• **WHAT NEEDS TO BE DONE**: Please find each line in the records that contains the word "button", and copy those lines out in full.

• **ENTRIES PROVIDED**:
======

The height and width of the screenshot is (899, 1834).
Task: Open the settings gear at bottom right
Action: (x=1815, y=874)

======

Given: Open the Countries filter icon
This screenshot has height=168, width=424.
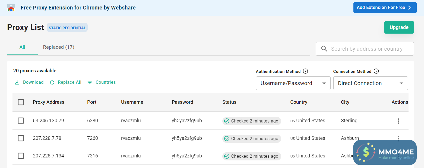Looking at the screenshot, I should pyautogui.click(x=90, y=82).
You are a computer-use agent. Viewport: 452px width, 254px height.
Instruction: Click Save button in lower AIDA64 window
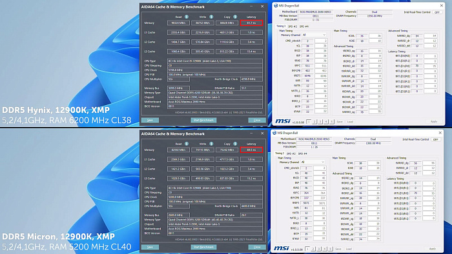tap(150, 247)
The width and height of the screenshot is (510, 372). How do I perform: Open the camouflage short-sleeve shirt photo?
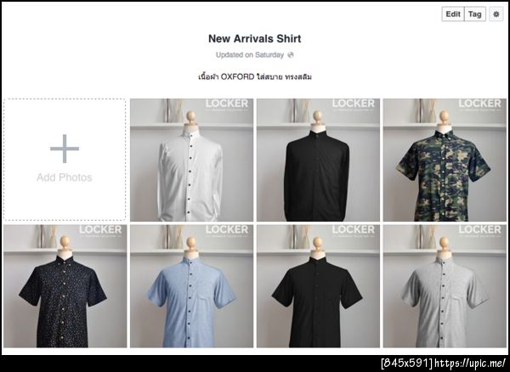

======

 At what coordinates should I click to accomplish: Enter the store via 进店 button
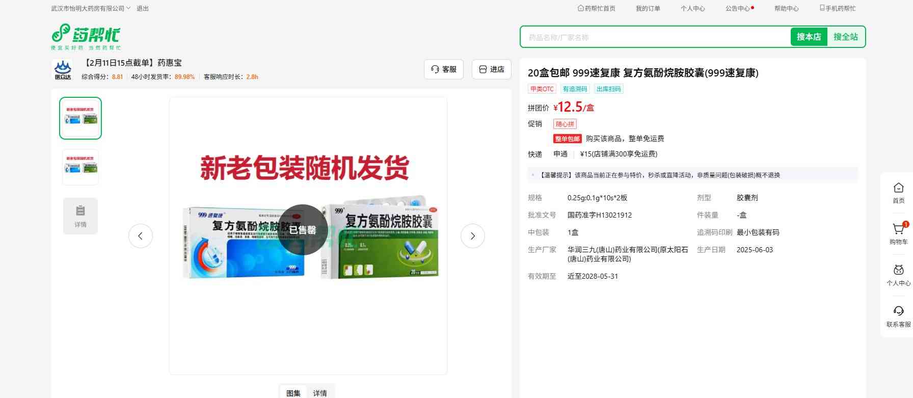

======

• **EXPECTED ANSWER**:
Instruction: Click Save button in lower AIDA64 window
 At what coordinates should I click to accomplish: Enter the store via 进店 button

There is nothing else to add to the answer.